Monopoli perdagangan VOC dilakukan dengan cara kekerasan terhadap penduduk yang berasal dari daerah penghasil rempah-rempah di Indonesia. Selain itu, mereka juga melarang dan mengancam orang-orang bukan Belanda apabila ingin berdagang dengan para penduduk lokal dari daerah penghasil rempah-rempah. Misalnya saja saat para penduduk Banda mencoba menjual biji pala kepada Inggris, Belanda menyerang dan membunuh semua penduduk Banda tersebut. Akhirnya, Belanda memutuskan untuk mengisi daerah Banda dengan budak-budak dan pekerja-pekerja lain untuk menghasilkan biji pala. Karena ulah VOC tersebut, mereka harus menghadapi masalah politik dan berperang terhadap para pemimpin di daerah Banten dan Mataram.
Pada tahun 1799, VOC yang mengalami banyak masalah dan akhirnya bangkrut dibubarkan. Berikut alasan-alasan pembubaran VOC:
1. Pegawai VOC banyak yang tidak terlalu cakap dalam mengendalikan monopoli perdagangan, selain itu mereka juga banyak yang melakukan korupsi.
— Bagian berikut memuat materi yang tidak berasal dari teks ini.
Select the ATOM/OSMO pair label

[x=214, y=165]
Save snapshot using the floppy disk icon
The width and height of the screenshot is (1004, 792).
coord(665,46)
2. Hutang VOC yang semakin menumpuk dikarenakan peperangan dengan Inggris dan juga rakyat Indonesia sendiri.
3. Para penguasa semakin merosot moralnya akibat sistem monopoli yang dilakukan.
4. Prajurit VOC banyak yang tewas dalam peperangan.
5. Aturan pringan dan penyerahan wajib yang dilakukan untuk mengisi kas VOC tidak berjalan sebagaimana mestinya.
Karena alasan-alasan di atas maka sejarah penjajahan Belanda di Indonesia lewat VOC pun berakhir.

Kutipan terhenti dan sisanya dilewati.